§ **TASK DESCRIPTION**
Repeat the entries that follow, exactly as they are written.
*** Opening of MATERIAL SHOWN ***
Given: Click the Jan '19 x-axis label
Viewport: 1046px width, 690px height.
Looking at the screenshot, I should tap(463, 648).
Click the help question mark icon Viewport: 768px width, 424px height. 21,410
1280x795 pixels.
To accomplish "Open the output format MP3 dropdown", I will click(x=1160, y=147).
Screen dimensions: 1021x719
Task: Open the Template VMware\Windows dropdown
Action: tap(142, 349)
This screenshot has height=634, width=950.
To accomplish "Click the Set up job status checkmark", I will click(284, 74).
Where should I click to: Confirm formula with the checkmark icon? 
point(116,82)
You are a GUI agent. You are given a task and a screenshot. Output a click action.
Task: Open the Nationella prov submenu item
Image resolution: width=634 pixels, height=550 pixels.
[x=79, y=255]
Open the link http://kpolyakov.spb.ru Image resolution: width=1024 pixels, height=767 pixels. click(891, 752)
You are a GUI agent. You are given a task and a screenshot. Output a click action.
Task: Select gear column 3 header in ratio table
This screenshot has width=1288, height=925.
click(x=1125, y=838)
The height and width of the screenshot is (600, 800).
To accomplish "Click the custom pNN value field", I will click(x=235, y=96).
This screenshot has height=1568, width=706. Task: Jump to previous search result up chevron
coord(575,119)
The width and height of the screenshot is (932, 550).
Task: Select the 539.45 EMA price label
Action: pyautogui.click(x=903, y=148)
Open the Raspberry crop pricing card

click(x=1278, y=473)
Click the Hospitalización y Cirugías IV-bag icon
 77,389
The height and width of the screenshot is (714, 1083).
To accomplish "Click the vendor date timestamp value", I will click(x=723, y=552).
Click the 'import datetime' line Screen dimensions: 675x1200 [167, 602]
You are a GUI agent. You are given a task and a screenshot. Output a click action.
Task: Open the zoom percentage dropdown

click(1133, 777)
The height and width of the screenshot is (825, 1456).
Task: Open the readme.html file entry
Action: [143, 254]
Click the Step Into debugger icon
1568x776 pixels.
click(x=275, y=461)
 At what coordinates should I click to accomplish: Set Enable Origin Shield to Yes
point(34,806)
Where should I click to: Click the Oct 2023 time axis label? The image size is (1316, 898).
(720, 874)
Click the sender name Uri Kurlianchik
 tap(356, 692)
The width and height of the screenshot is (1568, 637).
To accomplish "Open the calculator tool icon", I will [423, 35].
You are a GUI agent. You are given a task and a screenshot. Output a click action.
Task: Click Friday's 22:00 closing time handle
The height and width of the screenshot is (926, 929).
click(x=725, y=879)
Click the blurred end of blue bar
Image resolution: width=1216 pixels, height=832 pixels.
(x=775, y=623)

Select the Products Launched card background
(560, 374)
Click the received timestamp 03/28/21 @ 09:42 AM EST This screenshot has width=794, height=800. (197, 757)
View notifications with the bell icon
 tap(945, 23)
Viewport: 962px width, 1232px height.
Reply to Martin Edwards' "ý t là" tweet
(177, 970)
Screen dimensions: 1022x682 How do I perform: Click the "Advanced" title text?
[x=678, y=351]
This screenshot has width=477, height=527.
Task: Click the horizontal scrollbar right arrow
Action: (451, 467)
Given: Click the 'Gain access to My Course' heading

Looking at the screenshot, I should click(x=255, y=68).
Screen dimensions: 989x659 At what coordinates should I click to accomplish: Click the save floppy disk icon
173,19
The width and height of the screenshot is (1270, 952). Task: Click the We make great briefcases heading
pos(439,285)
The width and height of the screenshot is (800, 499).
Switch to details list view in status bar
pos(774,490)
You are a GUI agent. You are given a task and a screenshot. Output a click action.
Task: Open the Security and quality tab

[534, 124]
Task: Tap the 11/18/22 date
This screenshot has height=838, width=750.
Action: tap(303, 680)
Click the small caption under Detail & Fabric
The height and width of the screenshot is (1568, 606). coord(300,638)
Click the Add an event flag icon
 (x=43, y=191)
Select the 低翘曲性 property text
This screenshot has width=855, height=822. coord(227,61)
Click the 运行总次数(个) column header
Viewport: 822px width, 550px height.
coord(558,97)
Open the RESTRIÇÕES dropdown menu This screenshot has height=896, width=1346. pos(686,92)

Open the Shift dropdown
*** Close of MATERIAL SHOWN ***
§ **EXERCISE ANSWER**
Given: Click the Jan '19 x-axis label
Viewport: 1046px width, 690px height.
Looking at the screenshot, I should tap(463, 648).
Click the help question mark icon Viewport: 768px width, 424px height. 21,410
1280x795 pixels.
To accomplish "Open the output format MP3 dropdown", I will click(x=1160, y=147).
Screen dimensions: 1021x719
Task: Open the Template VMware\Windows dropdown
Action: tap(142, 349)
This screenshot has height=634, width=950.
To accomplish "Click the Set up job status checkmark", I will click(284, 74).
Where should I click to: Confirm formula with the checkmark icon? 
point(116,82)
You are a GUI agent. You are given a task and a screenshot. Output a click action.
Task: Open the Nationella prov submenu item
Image resolution: width=634 pixels, height=550 pixels.
[x=79, y=255]
Open the link http://kpolyakov.spb.ru Image resolution: width=1024 pixels, height=767 pixels. click(891, 752)
You are a GUI agent. You are given a task and a screenshot. Output a click action.
Task: Select gear column 3 header in ratio table
This screenshot has width=1288, height=925.
click(x=1125, y=838)
The height and width of the screenshot is (600, 800).
To accomplish "Click the custom pNN value field", I will click(x=235, y=96).
This screenshot has height=1568, width=706. Task: Jump to previous search result up chevron
coord(575,119)
The width and height of the screenshot is (932, 550).
Task: Select the 539.45 EMA price label
Action: pyautogui.click(x=903, y=148)
Open the Raspberry crop pricing card

click(x=1278, y=473)
Click the Hospitalización y Cirugías IV-bag icon
 77,389
The height and width of the screenshot is (714, 1083).
To accomplish "Click the vendor date timestamp value", I will click(x=723, y=552).
Click the 'import datetime' line Screen dimensions: 675x1200 [167, 602]
You are a GUI agent. You are given a task and a screenshot. Output a click action.
Task: Open the zoom percentage dropdown

click(1133, 777)
The height and width of the screenshot is (825, 1456).
Task: Open the readme.html file entry
Action: [143, 254]
Click the Step Into debugger icon
1568x776 pixels.
click(x=275, y=461)
 At what coordinates should I click to accomplish: Set Enable Origin Shield to Yes
point(34,806)
Where should I click to: Click the Oct 2023 time axis label? The image size is (1316, 898).
(720, 874)
Click the sender name Uri Kurlianchik
 tap(356, 692)
The width and height of the screenshot is (1568, 637).
To accomplish "Open the calculator tool icon", I will [423, 35].
You are a GUI agent. You are given a task and a screenshot. Output a click action.
Task: Click Friday's 22:00 closing time handle
The height and width of the screenshot is (926, 929).
click(x=725, y=879)
Click the blurred end of blue bar
Image resolution: width=1216 pixels, height=832 pixels.
(x=775, y=623)

Select the Products Launched card background
(560, 374)
Click the received timestamp 03/28/21 @ 09:42 AM EST This screenshot has width=794, height=800. (197, 757)
View notifications with the bell icon
 tap(945, 23)
Viewport: 962px width, 1232px height.
Reply to Martin Edwards' "ý t là" tweet
(177, 970)
Screen dimensions: 1022x682 How do I perform: Click the "Advanced" title text?
[x=678, y=351]
This screenshot has width=477, height=527.
Task: Click the horizontal scrollbar right arrow
Action: (451, 467)
Given: Click the 'Gain access to My Course' heading

Looking at the screenshot, I should click(x=255, y=68).
Screen dimensions: 989x659 At what coordinates should I click to accomplish: Click the save floppy disk icon
173,19
The width and height of the screenshot is (1270, 952). Task: Click the We make great briefcases heading
pos(439,285)
The width and height of the screenshot is (800, 499).
Switch to details list view in status bar
pos(774,490)
You are a GUI agent. You are given a task and a screenshot. Output a click action.
Task: Open the Security and quality tab

[534, 124]
Task: Tap the 11/18/22 date
This screenshot has height=838, width=750.
Action: tap(303, 680)
Click the small caption under Detail & Fabric
The height and width of the screenshot is (1568, 606). coord(300,638)
Click the Add an event flag icon
 (x=43, y=191)
Select the 低翘曲性 property text
This screenshot has width=855, height=822. coord(227,61)
Click the 运行总次数(个) column header
Viewport: 822px width, 550px height.
coord(558,97)
Open the RESTRIÇÕES dropdown menu This screenshot has height=896, width=1346. pos(686,92)

Open the Shift dropdown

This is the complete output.